◆ **TAREFAS DO EXERCÍCIO**
1. No texto sobre acidentes de trabalho, reescreva o trecho que começa em "Os acidentes de" e segue até "Relacionado ao Trabalho).", trocando "empregado" por "trabalhador".
2. Segundo o texto sobre acidentes de trabalho, a que são equiparadas as doenças do trabalho?

◆ **TEXTO EM ESTUDO**
################
Os acidentes de trabalho são classificados em três tipos – todos eles geram os efeitos acima mencionados, quais sejam:

O ACIDENTE TÍPICO, aquele caso clássico em que o empregado cai, se machuca no trabalho, prende a mão em uma máquina, etc.

As DOENÇAS DO TRABALHO, que são equiparadas a acidente de trabalho, como as LER (Lesão de Esforço Repetitivo) e Dort (Distúrbio Osteomuscular Relacionado ao Trabalho).
################
◆ **Registros de um conjunto de dados**
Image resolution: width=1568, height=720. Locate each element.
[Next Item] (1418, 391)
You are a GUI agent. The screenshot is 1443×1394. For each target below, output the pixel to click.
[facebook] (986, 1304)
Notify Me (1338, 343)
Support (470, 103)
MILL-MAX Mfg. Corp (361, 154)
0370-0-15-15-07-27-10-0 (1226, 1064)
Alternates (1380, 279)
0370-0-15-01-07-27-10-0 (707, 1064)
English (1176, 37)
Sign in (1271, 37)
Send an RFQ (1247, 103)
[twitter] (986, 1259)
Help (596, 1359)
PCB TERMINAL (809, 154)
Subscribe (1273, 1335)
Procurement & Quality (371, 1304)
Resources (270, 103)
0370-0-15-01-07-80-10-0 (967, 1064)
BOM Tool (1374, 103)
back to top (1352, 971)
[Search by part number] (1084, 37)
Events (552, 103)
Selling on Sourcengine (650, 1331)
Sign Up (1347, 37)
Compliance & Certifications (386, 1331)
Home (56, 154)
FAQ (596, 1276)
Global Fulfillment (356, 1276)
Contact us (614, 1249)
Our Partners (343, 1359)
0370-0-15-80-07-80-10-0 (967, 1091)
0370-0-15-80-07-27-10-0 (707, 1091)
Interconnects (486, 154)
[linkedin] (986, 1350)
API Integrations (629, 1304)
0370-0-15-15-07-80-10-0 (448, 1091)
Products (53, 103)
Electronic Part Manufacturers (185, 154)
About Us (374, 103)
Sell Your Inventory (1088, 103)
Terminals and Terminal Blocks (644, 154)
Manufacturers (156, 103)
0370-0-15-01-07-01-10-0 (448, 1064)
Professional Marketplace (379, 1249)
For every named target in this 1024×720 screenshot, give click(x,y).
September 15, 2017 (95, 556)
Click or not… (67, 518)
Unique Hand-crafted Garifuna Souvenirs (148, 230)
################
◆ **RESPOSTAS DO EXERCÍCIO**
1.
Os acidentes de trabalho são classificados em três tipos – todos eles geram os efeitos acima mencionados, quais sejam:

O ACIDENTE TÍPICO, aquele caso clássico em que o trabalhador cai, se machuca no trabalho, prende a mão em uma máquina, etc.

As DOENÇAS DO TRABALHO, que são equiparadas a acidente de trabalho, como as LER (Lesão de Esforço Repetitivo) e Dort (Distúrbio Osteomuscular Relacionado ao Trabalho).

2. São equiparadas a acidente de trabalho.